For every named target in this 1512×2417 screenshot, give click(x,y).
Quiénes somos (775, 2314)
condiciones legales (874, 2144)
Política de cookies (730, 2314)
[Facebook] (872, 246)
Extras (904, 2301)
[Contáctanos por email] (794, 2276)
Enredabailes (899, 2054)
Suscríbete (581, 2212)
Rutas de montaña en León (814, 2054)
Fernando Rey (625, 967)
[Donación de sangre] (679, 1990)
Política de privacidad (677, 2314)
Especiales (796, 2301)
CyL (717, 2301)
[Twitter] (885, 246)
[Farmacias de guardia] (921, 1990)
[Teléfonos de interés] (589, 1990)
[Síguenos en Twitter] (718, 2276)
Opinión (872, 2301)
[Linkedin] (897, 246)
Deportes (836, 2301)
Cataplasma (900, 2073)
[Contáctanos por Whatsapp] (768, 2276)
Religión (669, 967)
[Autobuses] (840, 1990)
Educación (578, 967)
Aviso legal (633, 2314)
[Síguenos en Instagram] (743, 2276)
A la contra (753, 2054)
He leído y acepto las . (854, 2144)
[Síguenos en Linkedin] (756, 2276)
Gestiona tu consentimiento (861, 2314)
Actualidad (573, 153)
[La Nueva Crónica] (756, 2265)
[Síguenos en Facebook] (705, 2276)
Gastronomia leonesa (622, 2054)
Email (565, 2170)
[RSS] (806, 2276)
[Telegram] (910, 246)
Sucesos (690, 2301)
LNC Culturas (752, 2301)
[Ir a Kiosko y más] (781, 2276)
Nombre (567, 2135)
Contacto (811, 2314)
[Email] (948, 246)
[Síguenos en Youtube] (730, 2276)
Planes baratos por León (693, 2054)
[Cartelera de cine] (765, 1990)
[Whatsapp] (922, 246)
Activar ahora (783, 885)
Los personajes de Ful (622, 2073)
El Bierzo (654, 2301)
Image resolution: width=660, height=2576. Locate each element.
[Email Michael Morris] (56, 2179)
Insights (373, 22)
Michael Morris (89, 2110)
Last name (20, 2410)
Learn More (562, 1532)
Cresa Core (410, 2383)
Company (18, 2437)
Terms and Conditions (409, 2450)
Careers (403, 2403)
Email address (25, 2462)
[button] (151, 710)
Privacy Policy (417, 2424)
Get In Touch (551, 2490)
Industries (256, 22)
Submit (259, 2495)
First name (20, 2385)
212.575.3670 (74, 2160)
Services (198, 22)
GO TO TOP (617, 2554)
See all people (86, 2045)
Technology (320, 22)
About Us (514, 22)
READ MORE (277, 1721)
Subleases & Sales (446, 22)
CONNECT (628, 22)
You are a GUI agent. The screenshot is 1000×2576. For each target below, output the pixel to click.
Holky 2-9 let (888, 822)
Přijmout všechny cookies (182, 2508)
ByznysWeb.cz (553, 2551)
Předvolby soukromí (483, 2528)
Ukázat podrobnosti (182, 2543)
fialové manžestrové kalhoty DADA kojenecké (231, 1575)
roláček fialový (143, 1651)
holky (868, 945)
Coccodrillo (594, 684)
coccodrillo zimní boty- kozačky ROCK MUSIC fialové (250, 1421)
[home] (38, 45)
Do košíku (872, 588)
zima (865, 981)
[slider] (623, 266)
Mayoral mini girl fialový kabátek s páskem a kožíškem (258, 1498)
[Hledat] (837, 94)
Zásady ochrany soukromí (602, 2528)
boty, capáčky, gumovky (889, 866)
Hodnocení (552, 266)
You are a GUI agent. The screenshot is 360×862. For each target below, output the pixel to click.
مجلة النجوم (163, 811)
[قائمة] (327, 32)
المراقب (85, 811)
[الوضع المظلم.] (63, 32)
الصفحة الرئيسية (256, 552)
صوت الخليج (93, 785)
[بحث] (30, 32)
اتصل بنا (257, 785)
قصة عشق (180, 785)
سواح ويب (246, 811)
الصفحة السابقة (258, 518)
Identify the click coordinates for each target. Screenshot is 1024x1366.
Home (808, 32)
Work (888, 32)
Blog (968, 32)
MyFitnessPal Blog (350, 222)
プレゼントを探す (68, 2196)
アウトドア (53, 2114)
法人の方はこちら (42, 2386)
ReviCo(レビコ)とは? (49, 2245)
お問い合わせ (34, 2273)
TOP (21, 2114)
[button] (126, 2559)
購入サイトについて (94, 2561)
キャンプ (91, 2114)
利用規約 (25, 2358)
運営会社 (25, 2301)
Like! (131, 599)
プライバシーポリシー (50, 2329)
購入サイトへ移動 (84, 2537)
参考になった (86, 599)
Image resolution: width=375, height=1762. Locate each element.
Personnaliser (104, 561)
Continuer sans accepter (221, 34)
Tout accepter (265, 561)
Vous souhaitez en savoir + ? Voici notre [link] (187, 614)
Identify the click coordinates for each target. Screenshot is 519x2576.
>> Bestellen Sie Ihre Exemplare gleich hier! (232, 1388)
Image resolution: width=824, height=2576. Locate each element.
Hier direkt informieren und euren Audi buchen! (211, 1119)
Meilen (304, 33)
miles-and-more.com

◇ ◇ ◇ ◇ ◇ ◇ ◇

> WHAT IS EXPECTED: Scan the records for lines with the string "soukromí". Give the number of such lines and nothing else.

> RESULT OF THE TASK: 2